▶ _Dataset entries_
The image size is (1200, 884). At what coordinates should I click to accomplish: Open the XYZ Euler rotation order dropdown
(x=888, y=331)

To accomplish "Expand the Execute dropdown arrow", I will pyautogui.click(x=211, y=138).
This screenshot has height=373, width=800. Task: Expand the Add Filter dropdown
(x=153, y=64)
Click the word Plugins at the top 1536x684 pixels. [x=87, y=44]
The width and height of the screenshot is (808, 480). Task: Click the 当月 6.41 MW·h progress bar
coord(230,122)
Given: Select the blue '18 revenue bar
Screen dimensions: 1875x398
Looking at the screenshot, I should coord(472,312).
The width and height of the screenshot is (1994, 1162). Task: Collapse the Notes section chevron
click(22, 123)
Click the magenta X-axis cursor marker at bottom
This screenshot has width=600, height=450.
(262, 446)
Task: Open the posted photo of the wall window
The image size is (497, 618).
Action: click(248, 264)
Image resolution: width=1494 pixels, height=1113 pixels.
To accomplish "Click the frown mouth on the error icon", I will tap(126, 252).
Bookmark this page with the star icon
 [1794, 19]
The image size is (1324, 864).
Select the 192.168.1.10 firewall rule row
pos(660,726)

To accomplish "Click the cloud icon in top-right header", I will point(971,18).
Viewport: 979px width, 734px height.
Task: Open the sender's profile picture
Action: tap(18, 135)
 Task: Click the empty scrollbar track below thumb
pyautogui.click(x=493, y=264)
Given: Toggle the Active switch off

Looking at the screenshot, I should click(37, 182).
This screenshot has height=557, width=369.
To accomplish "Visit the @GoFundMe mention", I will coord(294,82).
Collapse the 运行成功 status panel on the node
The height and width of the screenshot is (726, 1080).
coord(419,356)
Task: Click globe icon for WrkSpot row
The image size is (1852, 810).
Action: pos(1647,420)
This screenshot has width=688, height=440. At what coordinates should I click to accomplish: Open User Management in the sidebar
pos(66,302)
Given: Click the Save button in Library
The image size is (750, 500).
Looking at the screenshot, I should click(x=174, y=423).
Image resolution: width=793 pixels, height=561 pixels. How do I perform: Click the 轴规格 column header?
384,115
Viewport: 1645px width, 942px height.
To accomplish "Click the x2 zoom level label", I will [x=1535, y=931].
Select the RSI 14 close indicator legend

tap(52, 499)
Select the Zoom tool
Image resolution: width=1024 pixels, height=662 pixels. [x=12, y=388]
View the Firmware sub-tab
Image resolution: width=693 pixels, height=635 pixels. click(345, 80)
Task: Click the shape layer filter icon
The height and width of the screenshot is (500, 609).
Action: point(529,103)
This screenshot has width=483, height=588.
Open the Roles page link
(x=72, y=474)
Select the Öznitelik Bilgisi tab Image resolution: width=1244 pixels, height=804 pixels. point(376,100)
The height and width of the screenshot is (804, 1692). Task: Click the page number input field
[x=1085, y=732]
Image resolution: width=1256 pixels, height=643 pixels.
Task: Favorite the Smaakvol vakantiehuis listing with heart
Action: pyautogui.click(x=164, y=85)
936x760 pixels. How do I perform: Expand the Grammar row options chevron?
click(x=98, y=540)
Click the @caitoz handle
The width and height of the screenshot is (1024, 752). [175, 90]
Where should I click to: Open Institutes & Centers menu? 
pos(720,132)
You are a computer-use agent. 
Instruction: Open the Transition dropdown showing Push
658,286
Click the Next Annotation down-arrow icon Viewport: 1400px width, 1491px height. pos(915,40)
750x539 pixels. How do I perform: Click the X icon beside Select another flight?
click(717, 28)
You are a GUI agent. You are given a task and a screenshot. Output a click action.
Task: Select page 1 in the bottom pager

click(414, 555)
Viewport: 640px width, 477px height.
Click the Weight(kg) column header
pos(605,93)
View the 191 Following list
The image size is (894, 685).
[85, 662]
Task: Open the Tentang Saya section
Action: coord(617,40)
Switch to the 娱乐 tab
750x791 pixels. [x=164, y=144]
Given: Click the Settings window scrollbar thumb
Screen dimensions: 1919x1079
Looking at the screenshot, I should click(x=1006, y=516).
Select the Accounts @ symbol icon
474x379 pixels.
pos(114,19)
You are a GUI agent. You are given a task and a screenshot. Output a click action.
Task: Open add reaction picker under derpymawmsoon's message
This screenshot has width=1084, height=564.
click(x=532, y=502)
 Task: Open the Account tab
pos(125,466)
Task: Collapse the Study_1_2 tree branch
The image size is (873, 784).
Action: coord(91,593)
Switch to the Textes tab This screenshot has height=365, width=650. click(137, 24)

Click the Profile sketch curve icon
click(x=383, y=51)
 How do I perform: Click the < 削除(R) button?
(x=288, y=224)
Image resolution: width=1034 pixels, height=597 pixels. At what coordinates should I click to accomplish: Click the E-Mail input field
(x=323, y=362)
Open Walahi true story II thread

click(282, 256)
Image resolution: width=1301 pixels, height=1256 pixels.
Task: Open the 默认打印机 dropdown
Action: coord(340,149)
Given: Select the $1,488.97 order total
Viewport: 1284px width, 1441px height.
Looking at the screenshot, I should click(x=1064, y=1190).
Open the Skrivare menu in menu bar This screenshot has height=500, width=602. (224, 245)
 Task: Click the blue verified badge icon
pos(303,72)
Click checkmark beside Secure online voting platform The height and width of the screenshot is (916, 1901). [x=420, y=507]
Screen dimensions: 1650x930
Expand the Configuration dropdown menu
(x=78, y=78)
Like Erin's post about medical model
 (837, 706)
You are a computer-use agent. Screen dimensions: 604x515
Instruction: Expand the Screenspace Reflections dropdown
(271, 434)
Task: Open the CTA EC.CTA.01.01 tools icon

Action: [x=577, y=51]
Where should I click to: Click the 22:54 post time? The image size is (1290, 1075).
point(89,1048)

▶ _Task directions_
From the entries above, write out only the lines starting at the line that holds "Open the Roles page link" and ending at the line that holds "Task: Collapse the Study_1_2 tree branch", keeping both and matching them exactly.

▶ _Exercise output_
Open the Roles page link
(x=72, y=474)
Select the Öznitelik Bilgisi tab Image resolution: width=1244 pixels, height=804 pixels. point(376,100)
The height and width of the screenshot is (804, 1692). Task: Click the page number input field
[x=1085, y=732]
Image resolution: width=1256 pixels, height=643 pixels.
Task: Favorite the Smaakvol vakantiehuis listing with heart
Action: pyautogui.click(x=164, y=85)
936x760 pixels. How do I perform: Expand the Grammar row options chevron?
click(x=98, y=540)
Click the @caitoz handle
The width and height of the screenshot is (1024, 752). [175, 90]
Where should I click to: Open Institutes & Centers menu? 
pos(720,132)
You are a computer-use agent. 
Instruction: Open the Transition dropdown showing Push
658,286
Click the Next Annotation down-arrow icon Viewport: 1400px width, 1491px height. pos(915,40)
750x539 pixels. How do I perform: Click the X icon beside Select another flight?
click(717, 28)
You are a GUI agent. You are given a task and a screenshot. Output a click action.
Task: Select page 1 in the bottom pager

click(414, 555)
Viewport: 640px width, 477px height.
Click the Weight(kg) column header
pos(605,93)
View the 191 Following list
The image size is (894, 685).
[85, 662]
Task: Open the Tentang Saya section
Action: coord(617,40)
Switch to the 娱乐 tab
750x791 pixels. [x=164, y=144]
Given: Click the Settings window scrollbar thumb
Screen dimensions: 1919x1079
Looking at the screenshot, I should click(x=1006, y=516).
Select the Accounts @ symbol icon
474x379 pixels.
pos(114,19)
You are a GUI agent. You are given a task and a screenshot. Output a click action.
Task: Open add reaction picker under derpymawmsoon's message
This screenshot has width=1084, height=564.
click(x=532, y=502)
 Task: Open the Account tab
pos(125,466)
Task: Collapse the Study_1_2 tree branch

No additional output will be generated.